(Saved entries)
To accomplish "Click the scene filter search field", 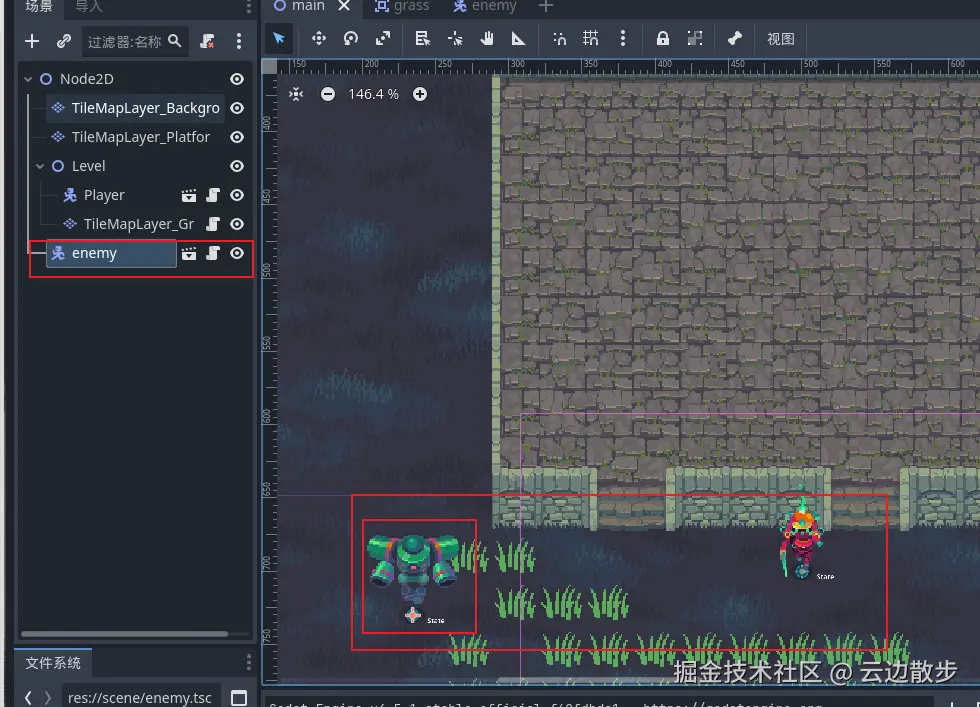I will [125, 41].
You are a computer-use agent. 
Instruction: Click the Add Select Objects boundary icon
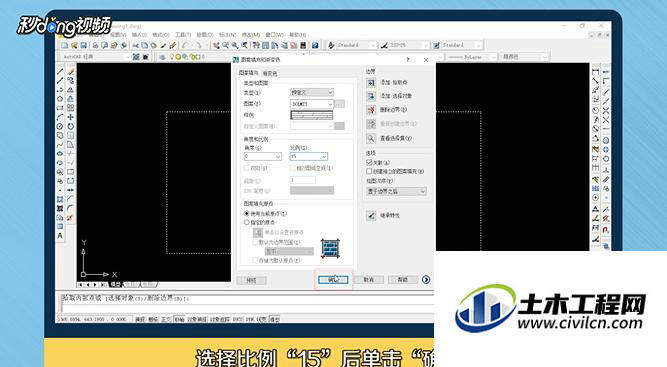[371, 97]
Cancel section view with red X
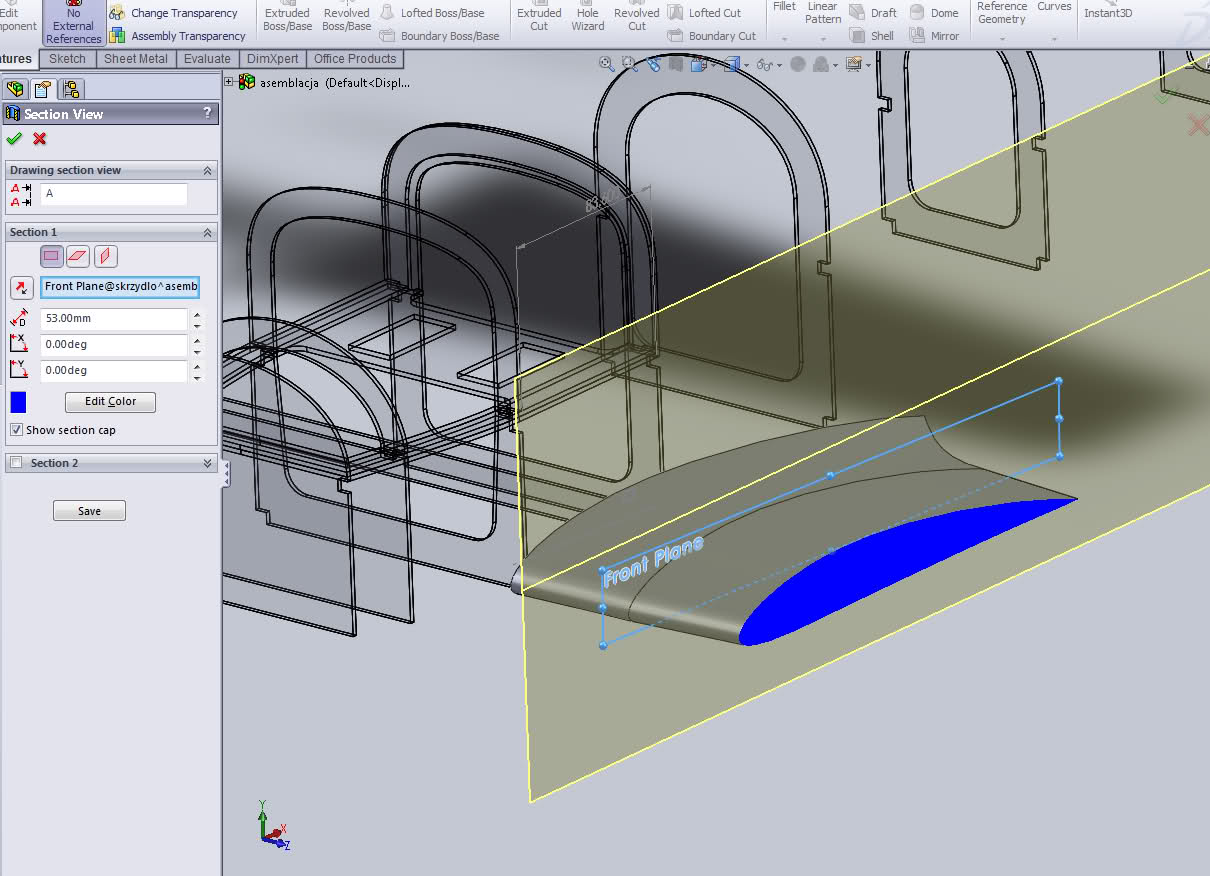The height and width of the screenshot is (876, 1210). [39, 139]
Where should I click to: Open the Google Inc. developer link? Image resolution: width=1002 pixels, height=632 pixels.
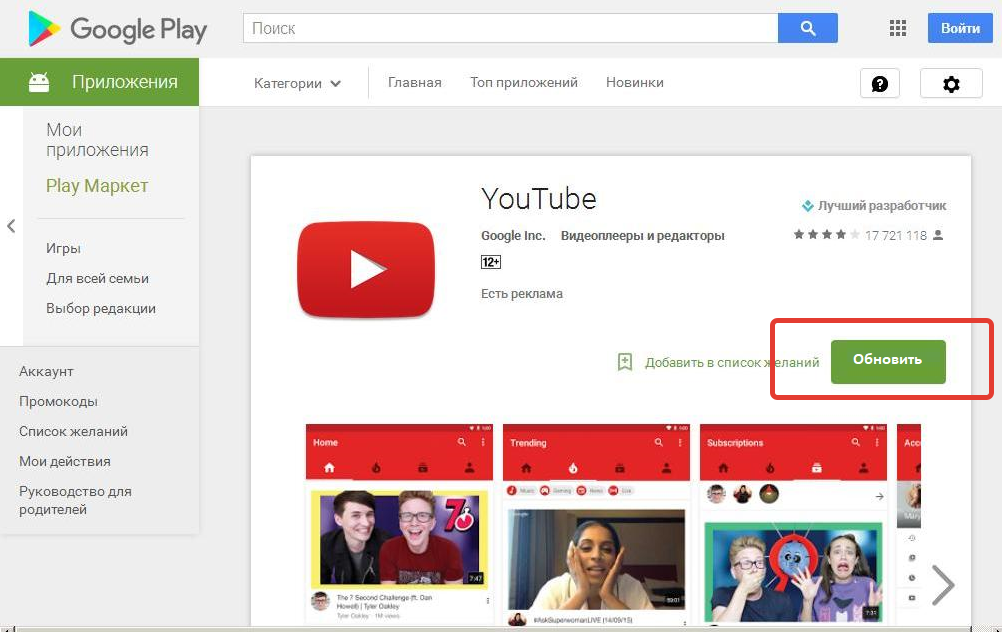[513, 236]
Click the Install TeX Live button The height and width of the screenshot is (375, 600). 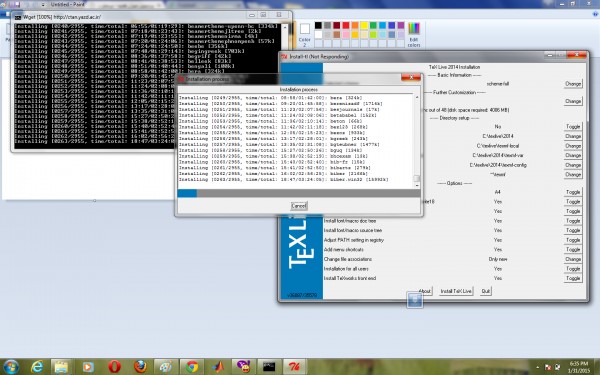456,291
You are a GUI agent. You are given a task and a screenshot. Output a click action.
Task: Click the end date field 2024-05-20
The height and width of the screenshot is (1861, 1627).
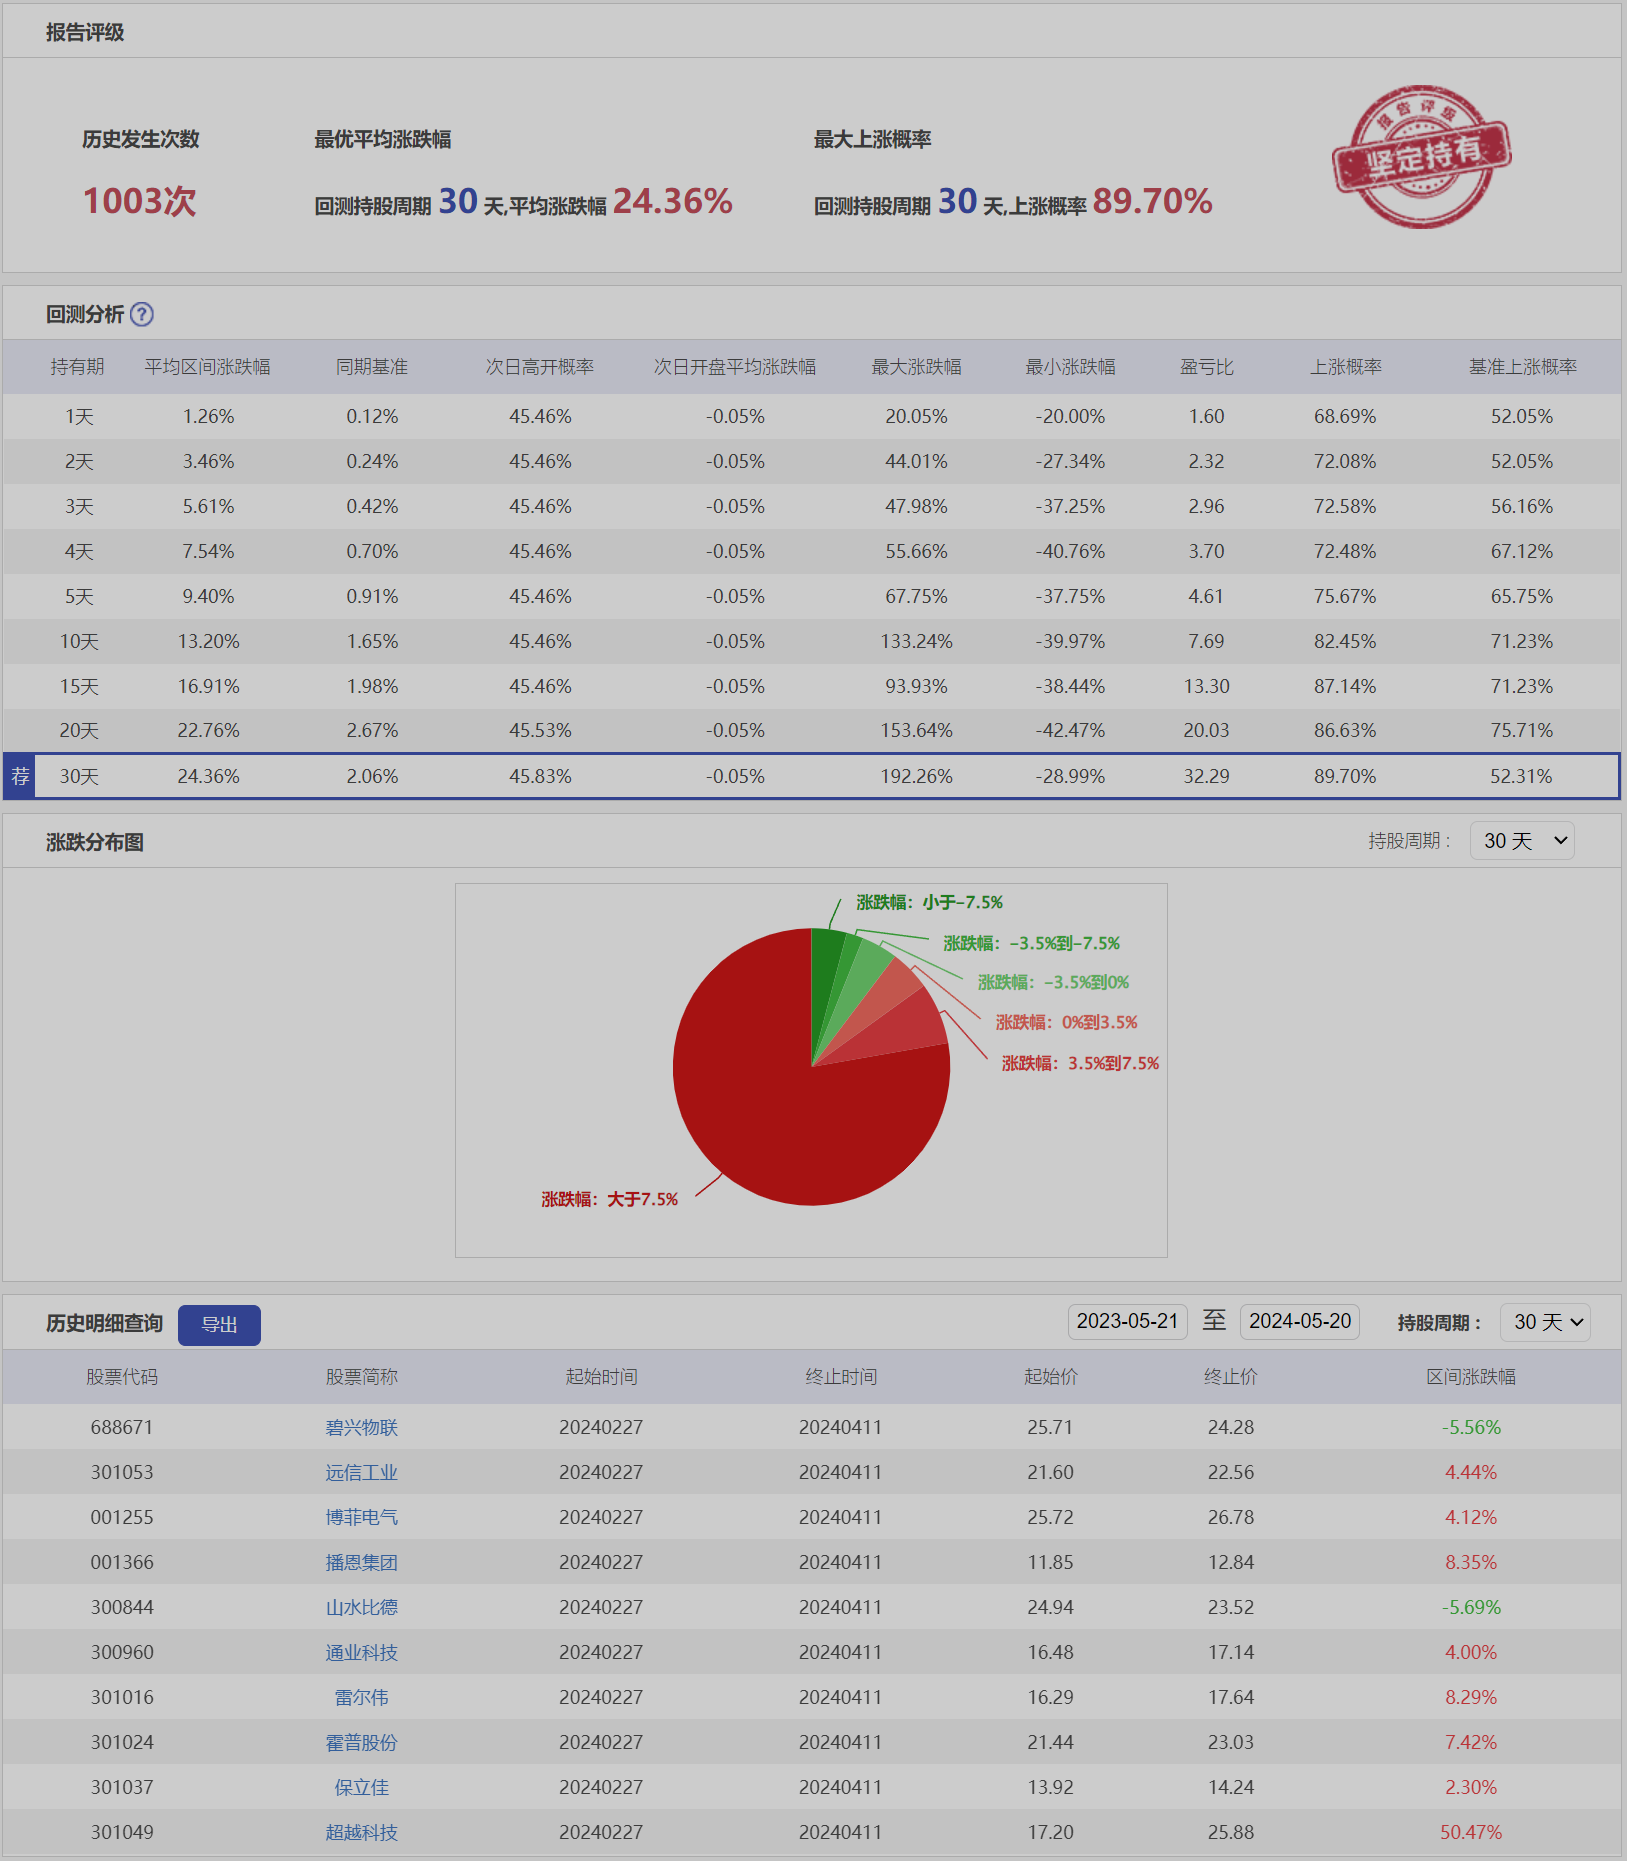[1299, 1322]
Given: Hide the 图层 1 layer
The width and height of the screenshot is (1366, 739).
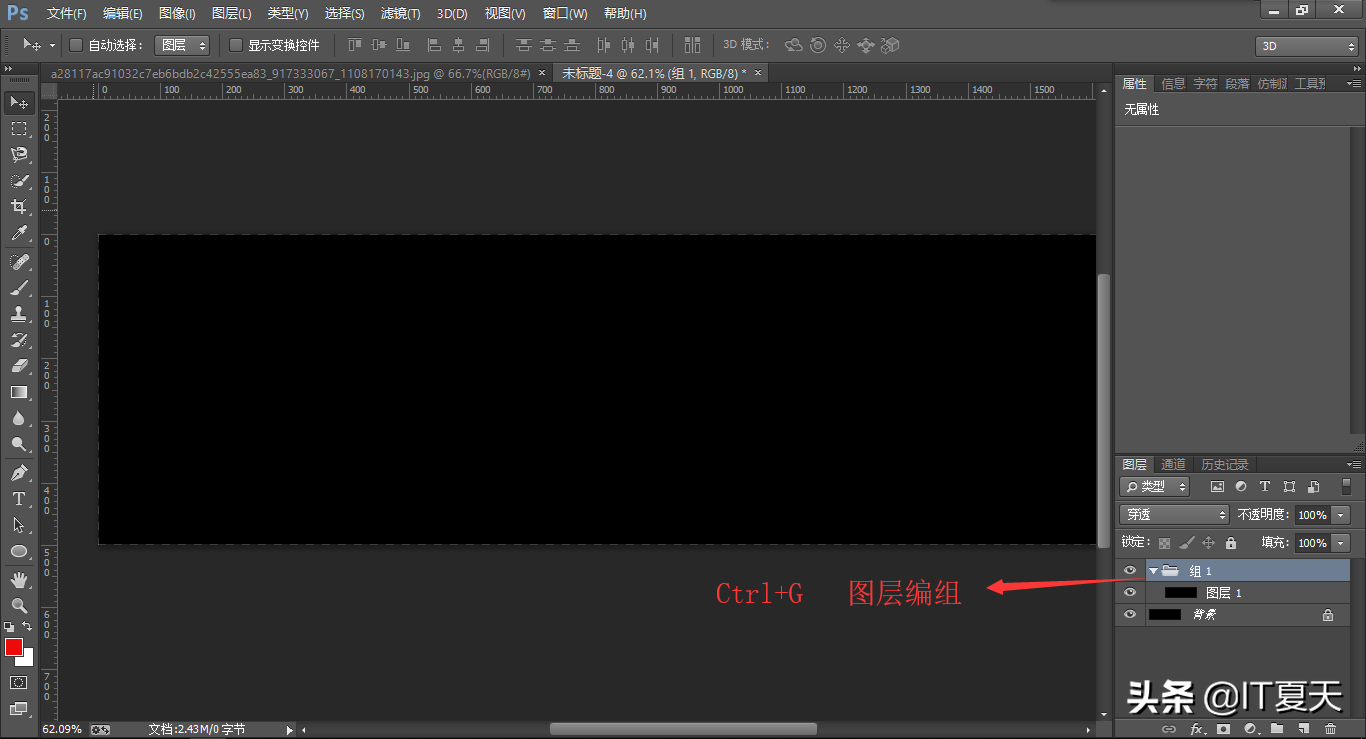Looking at the screenshot, I should [1130, 593].
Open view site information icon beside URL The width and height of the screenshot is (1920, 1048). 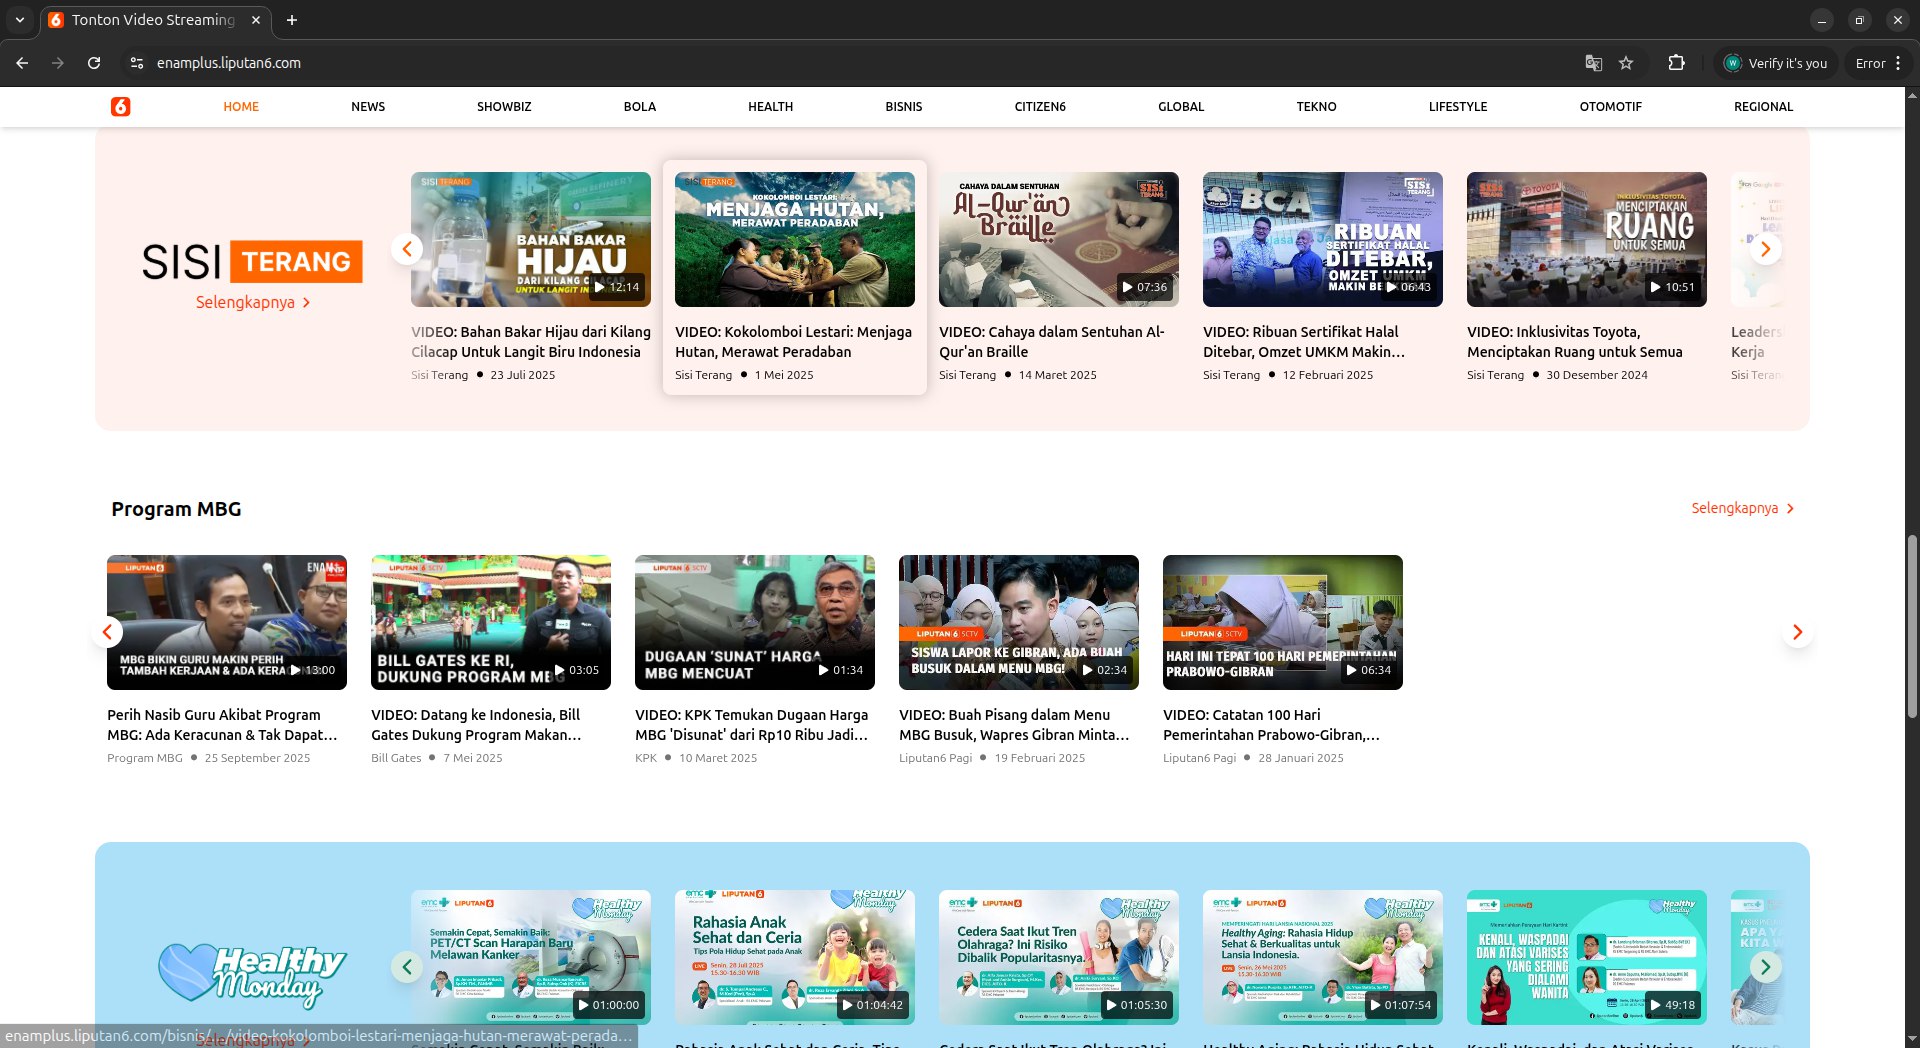(137, 63)

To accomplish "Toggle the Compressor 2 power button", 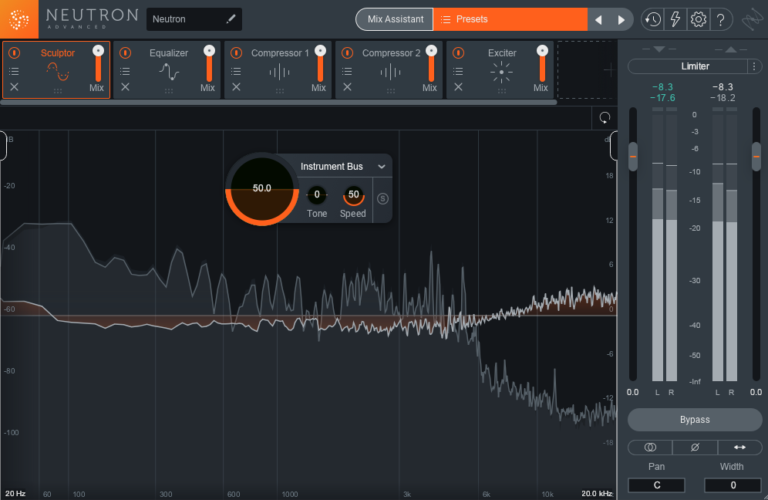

[TASK DIRECTIONS]
Your reply should consist solely of the number of lines above that contain the word "agent".

[RESULT BELOW]
2